Re: How to use CoreData with multiple threads and ManagedObjectContexts
Re: How to use CoreData with multiple threads and ManagedObjectContexts
- Subject: Re: How to use CoreData with multiple threads and ManagedObjectContexts
- From: Chris Hanson <email@hidden>
- Date: Sat, 26 Nov 2005 23:03:52 -0800
On Nov 26, 2005, at 10:45 PM, Matt Ronge wrote:
I read that it's suggested that each thread have it's own
NSManagedObjectContext. So if each of my threads has their own
NSManagedObjectContext, and I update one ManagedObjectContext, will
the ManagedObjectContext in the other thread be magically updated
as well? To make things more clear, if my worker thread updates
it's NSManagedObjectContext will the NSManagedObjectContext which
the bindings are attached to change as well? I'm guessing no, since
that seems too easy?
It's not because it would be too easy; it's because that such change-
propagation is only sometimes what you want, and can have serious
performance and data-consistency implications. (Imagine changing an
object in one context and attempting to propagate the change to a
couple other contexts where you're getting ready to change the
object, or where you have just changed it and are in the process of
saving it.) Managed object contexts are relatively independent
scratchpads for your data
See /Developer/Examples/CoreData/BackgroundFetching for an example of
how to work with multiple contexts in multiple threads, and how to do
change propagation yourself. The short summary is to use an SQLite
persistent store, save the context where you make the changes, send
the object IDs for changed objects to your other thread, and have the
other thread refresh its objects with those IDs.
Or should I share the same NSManagedObjectContext and do a trylock
on it before either thread accesses it?
This won't do what you want or expect.

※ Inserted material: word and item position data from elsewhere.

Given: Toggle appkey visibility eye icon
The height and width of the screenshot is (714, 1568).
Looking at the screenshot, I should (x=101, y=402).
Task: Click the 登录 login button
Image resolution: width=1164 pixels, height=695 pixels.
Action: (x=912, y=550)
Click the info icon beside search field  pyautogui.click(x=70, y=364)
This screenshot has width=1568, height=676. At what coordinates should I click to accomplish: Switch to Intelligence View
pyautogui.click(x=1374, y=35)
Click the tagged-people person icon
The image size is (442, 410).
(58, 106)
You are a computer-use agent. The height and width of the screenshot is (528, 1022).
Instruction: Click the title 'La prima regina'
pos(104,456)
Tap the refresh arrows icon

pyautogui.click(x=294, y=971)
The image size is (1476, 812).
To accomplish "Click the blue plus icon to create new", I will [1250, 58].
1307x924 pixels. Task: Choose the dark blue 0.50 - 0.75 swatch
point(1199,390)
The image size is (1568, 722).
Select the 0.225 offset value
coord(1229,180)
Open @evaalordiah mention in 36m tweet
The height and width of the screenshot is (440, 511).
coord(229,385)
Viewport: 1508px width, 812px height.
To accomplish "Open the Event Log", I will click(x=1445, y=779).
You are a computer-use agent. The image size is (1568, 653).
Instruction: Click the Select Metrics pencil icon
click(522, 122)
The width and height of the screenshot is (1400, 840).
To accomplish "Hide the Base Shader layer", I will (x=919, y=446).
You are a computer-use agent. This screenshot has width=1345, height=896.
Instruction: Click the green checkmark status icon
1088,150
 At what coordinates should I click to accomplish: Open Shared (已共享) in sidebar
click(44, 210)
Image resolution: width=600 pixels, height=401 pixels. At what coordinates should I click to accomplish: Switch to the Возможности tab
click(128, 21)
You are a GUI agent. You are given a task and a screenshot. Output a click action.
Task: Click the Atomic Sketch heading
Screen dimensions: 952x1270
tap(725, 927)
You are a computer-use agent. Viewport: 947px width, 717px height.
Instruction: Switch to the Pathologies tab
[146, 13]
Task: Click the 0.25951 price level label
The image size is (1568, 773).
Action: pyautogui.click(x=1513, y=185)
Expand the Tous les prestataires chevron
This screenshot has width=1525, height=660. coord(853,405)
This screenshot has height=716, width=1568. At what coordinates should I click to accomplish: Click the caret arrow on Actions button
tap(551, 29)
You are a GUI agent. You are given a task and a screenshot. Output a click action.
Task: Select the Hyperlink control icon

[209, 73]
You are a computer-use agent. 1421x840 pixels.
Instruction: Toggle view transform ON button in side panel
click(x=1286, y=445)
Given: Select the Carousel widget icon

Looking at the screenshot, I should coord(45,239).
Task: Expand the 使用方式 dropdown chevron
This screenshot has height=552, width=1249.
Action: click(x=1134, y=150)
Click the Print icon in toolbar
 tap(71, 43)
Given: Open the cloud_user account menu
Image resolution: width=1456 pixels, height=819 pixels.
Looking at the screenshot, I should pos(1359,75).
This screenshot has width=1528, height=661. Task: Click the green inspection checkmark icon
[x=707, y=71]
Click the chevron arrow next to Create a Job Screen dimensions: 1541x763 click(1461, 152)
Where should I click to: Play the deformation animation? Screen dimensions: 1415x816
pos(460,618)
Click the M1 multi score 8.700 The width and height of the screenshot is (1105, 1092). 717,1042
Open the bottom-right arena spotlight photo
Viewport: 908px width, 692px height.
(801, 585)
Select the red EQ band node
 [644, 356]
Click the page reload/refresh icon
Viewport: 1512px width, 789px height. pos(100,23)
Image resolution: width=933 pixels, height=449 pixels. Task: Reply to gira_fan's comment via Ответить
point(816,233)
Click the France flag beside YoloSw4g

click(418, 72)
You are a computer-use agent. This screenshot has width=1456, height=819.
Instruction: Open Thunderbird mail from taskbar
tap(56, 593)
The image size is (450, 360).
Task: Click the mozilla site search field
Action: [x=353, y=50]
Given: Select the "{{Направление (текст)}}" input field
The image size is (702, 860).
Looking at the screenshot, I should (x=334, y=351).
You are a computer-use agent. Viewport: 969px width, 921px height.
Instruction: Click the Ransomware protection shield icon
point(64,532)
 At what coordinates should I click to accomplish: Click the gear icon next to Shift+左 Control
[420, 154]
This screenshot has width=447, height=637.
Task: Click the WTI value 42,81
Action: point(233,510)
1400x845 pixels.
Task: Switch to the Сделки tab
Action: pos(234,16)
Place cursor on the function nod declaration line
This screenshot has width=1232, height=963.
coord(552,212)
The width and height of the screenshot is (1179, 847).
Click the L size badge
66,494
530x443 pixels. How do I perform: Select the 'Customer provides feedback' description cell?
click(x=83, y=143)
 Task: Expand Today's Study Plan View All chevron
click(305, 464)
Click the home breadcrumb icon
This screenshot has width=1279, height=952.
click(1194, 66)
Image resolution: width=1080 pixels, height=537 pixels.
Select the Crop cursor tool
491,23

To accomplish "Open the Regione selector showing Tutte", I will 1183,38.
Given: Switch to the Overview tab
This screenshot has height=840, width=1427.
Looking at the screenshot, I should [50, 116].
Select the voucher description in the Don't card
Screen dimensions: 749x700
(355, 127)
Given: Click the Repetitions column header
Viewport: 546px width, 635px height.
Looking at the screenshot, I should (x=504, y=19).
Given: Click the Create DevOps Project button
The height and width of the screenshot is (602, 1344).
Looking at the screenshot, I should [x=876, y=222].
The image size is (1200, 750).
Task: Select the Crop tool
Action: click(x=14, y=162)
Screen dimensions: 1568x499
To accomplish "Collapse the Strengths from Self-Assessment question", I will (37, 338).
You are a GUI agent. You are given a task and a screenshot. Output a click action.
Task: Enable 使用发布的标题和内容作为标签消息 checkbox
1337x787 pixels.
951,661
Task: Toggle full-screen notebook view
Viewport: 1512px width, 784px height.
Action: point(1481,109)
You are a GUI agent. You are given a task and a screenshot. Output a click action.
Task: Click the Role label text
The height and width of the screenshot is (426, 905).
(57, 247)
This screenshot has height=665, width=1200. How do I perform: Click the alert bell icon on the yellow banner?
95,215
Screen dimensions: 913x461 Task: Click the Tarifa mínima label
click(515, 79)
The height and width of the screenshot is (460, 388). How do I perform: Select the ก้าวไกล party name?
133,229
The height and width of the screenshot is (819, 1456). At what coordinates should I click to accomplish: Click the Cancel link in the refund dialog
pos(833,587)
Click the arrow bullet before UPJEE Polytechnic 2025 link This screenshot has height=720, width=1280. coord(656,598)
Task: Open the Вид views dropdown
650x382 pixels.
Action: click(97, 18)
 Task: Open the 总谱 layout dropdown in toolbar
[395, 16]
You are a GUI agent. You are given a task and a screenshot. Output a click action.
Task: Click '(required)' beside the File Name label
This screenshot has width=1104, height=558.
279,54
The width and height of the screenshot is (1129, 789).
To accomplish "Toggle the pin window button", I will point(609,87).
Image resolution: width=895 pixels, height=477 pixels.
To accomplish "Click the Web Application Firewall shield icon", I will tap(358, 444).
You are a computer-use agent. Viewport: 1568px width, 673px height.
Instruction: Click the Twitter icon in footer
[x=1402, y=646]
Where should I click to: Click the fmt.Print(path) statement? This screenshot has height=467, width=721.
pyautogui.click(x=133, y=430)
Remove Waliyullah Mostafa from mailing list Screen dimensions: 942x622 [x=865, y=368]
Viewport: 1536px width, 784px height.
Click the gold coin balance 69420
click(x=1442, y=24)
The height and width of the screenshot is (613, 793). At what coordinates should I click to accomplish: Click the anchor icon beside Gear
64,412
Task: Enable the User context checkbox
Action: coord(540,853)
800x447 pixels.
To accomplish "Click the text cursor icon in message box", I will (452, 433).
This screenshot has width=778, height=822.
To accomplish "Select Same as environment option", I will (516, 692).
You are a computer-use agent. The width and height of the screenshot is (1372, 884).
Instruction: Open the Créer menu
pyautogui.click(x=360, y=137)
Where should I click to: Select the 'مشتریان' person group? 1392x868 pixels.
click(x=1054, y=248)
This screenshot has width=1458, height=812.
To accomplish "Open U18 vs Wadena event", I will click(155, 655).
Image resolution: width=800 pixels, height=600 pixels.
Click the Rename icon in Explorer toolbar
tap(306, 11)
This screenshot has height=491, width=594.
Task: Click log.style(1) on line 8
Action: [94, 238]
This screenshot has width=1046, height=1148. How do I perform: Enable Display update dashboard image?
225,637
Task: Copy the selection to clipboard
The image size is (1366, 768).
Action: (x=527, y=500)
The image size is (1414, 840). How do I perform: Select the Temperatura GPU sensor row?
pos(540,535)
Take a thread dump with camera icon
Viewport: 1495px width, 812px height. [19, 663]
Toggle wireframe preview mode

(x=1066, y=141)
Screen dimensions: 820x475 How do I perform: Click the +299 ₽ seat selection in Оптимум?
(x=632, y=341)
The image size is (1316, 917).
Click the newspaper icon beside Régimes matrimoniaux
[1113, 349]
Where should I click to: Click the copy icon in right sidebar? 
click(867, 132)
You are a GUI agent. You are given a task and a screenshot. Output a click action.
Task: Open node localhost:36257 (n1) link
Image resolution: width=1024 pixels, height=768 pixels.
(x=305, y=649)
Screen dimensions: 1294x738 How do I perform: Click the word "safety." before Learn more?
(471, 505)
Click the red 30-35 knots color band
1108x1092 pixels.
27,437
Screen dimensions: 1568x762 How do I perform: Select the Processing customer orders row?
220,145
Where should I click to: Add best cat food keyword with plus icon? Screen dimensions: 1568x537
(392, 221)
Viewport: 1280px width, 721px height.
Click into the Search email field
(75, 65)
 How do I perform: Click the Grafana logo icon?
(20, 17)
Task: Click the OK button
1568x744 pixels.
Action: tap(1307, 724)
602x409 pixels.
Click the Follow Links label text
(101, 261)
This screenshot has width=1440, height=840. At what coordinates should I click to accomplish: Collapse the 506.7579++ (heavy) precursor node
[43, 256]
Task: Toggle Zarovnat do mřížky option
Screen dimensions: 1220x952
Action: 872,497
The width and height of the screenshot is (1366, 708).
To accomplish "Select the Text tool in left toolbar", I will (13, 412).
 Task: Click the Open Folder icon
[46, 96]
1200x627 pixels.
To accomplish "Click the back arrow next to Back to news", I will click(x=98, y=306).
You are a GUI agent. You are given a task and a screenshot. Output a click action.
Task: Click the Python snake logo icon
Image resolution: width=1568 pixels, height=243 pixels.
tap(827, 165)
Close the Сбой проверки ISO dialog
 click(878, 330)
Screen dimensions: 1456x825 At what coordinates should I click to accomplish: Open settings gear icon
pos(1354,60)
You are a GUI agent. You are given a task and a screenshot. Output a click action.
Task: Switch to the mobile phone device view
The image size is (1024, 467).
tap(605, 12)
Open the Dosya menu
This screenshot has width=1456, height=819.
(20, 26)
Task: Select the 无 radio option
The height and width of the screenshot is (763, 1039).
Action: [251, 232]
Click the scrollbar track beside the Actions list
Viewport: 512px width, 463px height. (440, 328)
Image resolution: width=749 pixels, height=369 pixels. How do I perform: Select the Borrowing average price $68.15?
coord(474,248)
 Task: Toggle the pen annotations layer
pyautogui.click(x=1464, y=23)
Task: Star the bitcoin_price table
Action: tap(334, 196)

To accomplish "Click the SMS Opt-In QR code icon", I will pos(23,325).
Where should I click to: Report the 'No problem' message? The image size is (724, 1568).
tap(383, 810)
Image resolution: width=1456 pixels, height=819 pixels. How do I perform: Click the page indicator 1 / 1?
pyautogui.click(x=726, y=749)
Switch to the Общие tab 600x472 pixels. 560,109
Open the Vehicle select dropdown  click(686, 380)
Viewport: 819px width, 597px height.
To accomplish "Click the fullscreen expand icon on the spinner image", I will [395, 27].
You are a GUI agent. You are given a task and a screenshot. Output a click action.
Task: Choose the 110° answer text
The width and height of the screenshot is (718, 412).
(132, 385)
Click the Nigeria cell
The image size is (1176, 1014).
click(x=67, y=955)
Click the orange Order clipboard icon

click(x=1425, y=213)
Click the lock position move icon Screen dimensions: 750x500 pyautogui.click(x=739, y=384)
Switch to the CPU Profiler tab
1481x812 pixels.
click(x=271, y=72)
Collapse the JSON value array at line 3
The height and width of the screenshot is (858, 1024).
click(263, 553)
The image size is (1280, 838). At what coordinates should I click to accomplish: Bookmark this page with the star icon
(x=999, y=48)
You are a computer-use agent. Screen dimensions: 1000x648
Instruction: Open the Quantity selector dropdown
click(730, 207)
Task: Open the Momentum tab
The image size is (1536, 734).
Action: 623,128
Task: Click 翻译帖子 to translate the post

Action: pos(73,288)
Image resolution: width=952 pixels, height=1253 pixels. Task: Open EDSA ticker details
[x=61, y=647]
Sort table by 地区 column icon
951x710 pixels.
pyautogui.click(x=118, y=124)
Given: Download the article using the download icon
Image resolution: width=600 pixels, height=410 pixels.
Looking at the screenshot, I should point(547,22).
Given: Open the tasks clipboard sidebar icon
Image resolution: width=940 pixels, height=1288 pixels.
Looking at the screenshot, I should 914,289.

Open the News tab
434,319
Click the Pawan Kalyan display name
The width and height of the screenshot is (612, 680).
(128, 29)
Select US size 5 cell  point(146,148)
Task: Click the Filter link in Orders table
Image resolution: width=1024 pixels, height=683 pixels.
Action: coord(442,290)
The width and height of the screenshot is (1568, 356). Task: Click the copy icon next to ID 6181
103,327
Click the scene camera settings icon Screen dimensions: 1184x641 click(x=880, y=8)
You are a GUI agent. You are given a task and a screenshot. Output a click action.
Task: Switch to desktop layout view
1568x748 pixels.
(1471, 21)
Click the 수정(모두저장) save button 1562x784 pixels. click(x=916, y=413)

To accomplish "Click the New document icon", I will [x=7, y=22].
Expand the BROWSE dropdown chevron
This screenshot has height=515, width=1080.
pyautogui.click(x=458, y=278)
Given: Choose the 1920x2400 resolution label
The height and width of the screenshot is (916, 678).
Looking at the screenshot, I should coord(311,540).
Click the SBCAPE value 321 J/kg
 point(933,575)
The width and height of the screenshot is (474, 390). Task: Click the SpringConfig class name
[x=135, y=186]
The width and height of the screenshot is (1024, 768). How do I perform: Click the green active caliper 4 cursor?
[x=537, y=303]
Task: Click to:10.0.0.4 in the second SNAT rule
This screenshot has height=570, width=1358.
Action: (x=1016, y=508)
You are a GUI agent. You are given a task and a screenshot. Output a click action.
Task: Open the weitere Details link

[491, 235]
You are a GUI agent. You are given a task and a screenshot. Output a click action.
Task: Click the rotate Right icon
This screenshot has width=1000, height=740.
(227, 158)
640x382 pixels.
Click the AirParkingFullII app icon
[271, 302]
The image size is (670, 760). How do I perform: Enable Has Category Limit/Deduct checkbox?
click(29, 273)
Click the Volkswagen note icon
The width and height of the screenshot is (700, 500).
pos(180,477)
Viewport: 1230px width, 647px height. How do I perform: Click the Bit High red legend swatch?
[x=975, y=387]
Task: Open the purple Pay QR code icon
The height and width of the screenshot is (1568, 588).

More specifically, this
general pattern -- "I need to access a resource in multiple threads,
so I'll just put a lock around it" -- will only work if you control
*every* point of access to that resource and can make them all use
your lock. As you say in your post, you have interface elements
bound to these objects. This means that there is a point of access
to the object that is outside your control; Cocoa bindings aren't
thread-safe, and there are no hooks that you can use to make them
lock on your context.
Your best bet is to follow the BackgroundFetching example.